I have an unused 64GB SSD and I probably need less than 32GB or so for the OS and a few misc. programs. If there were smaller cheaper drives available at the time I would've bought one.

Nothing important will be on the drive that won't be backed up. If I can tell the drive to ignore half of its blocks then even when the first set I'm using starts to fail, as long as the controller and whatever other functional components are still good I can move to the other set and turn a 64GB SSD into two useable 32GB ones, theoretically?

I imagine it wouldn't be as simple as partitioning the drive during the OS installation, would it have to be done via firmware? Or is it just not technically possible given however SSD's work?
 
It is not possible. All the host computer can control is which LBAs are written to, but not which flash pages are written to. All SSDs will use wear-leveling to spread the writes out over all flash pages, even if you keep writing to the same LBAs over and over.

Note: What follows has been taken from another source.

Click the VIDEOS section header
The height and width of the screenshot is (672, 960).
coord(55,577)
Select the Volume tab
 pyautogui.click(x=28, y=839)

However, if you secure erase the SSD and then partition it to only half of its capacity, most modern SSDs should be able to use the extra flash (overprovisioning) in order to reduce write amplification, thus extending the lifetime of the SSD. Greater OP also usually helps with increasing worst-case write performance when the SSD is subjected to extremely heavy, continuous write workloads.
 
The drive life is going to be so long that it honestly isn't worth worrying about. You are going to want to upgrade a 64GB SSD long before you run out of writes on it, unless you are doing something non-standard with the computer (like running a database server or something).
 
SSDs don't really die from worn out NAND except in the most extreme use cases. I don't have the link anymore, but there was a group of folks on a forum running hardcore stress tests on a variety of SSDs, throwing a constant stream of writes, trying to kill them. Most of the drives tested went through several hundred TB of writes before eventually failing. That took many months, and was with 24/7 writing at maximum speed to these drives. Under normal use, you're going to get several years out of an SSD.
 
It was xtrememsystems, and they have a few drives up to thousands of TB at this point. I think the Samsung 830 was close to 4,000TB of writes.
 
If what you're suggesting was possible, it would more likely decrease the life of the SSD, not increase it, because the used half would be almost full and wear leveling far less effective. What will happen is that all the NAND will be used anyway, but since you won't be writing to half the LBAs, then the life will be increased thanks to wear leveling having lots of free space to work with.